26 septiembre, 2019 Off By Gazzettino Italiano Patagónico


  • L’ex cavaliere risulta indagato a Firenze anche per il fallito attentato a Maurizio Costanzo
  • Si parla di ruolo attivo nelle pianificazioni di diversi attentati in concorso con Cosa Nostra

Si allarga il fronte delle indagini contro Silvio Berlusconi per quel che riguarda gli attentati del 1993. Dopo la rivelazione (di una notizia che era già nota, ma mai certificata ufficialmente) dell’inchiesta sugli attentati di mafia, oggi si è scoperto che l’ex Cavaliere è indagato a Firenze anche per quel che riguarda l’autobomba fatta esplodere il via Ruggero Fauro, a Roma, il 14 maggio sempre del 1993. L’obiettivo di quell’attentato era il giornalista Maurizio Costanzo, fortunatamente rimasto illeso dall’esplosione. Tutto questo è stato reso pubblico dalla documentazione rilasciata dai pubblici ministeri della Procura di Firenze al team di legali dell’ex presidente del consiglio. Il tutto è stato depositato alla Corte d’Assise d’appello di Palermo nel processo sulla trattativa Stato-mafia che vede coinvolto Marcello Dell’Utri e per cui era stato chiesto a Silvio Berlusconi di testimoniare in sua difesa.
Berlusconi indagato per l’attentato a Maurizio Costanzo
Secondo l’accusa, anche se il tutto deve essere ancora dimostrato e sentenziato perché (nonostante si tratti di eventi che risalgono a quasi 30 anni fa) la verità sembra ancora difficile da trovare, oltre alle stragi che hanno coinvolto i magistrati in Sicilia (Falcone e Borsellino su tutti) e al fallito attentato all’Olimpico, Silvio Berlusconi sarebbe coinvolto anche nell’attentato fallito nei confronti di Maurizio Costanzo usando un’autobomba in via Ruggero Fauro poco dopo le 21.35 del 14 maggio del 1993.
La pianificazione stragista in concorso con Cosa Nostra
Un’accusa che porrebbe la figura dell’ex Cavaliere al centro dell’intera pianificazione delle stragi volute e portate avanti dalla Mafia siciliana.
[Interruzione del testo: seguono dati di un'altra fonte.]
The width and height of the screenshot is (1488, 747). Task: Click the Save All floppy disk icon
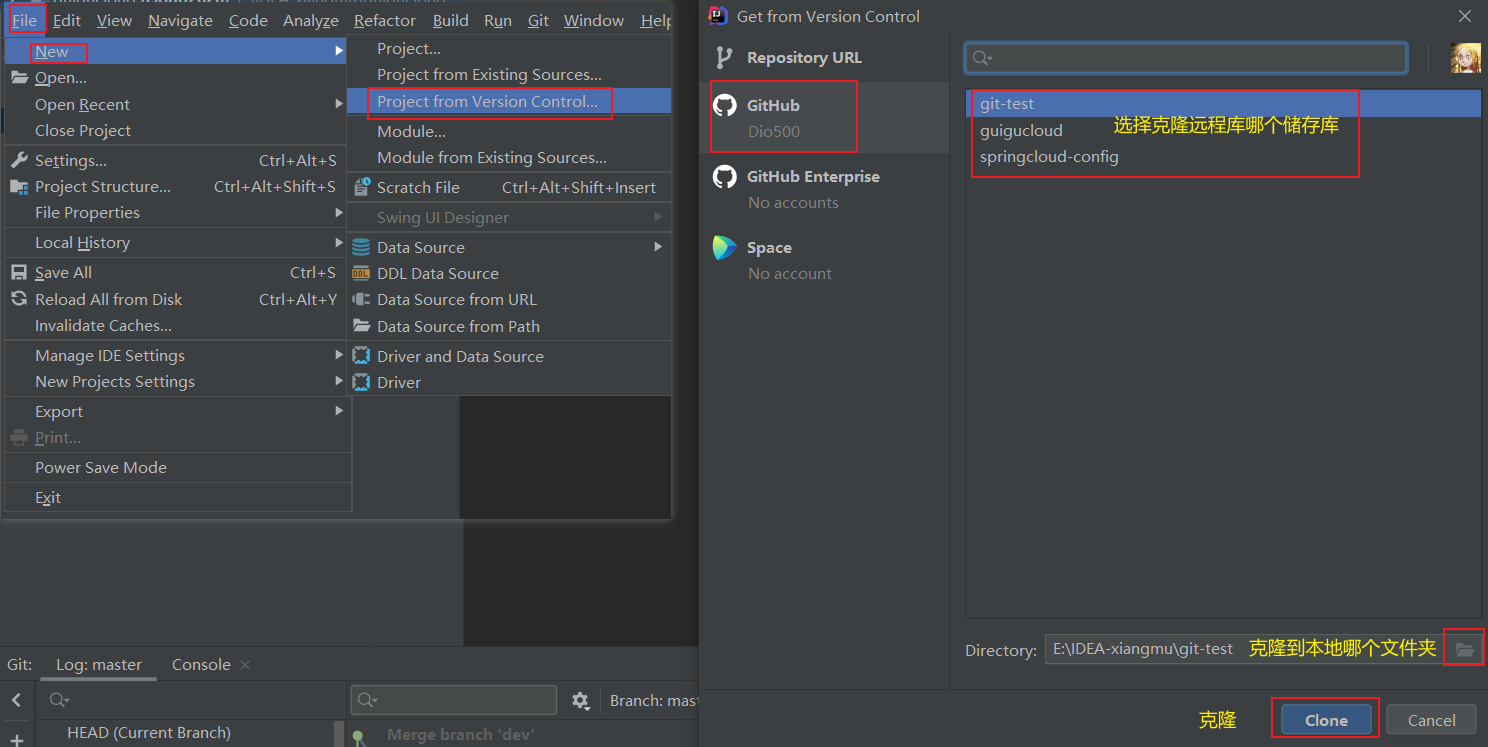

Secondo le indagini, infatti, il nome di Silvio Berlusconi rientrerebbe nella lista dei pianificatori che hanno agito in concorso con Cosa Nostra negli attentati che hanno stravolto l’Italia nei primi anni Novanta. Tra gli eventi elencati, oltre all’autobomba contro Maurizio Costanzo, anche il mancato omicidio del pentito Salvatore Contorno del 14 aprile 1994 a Formello.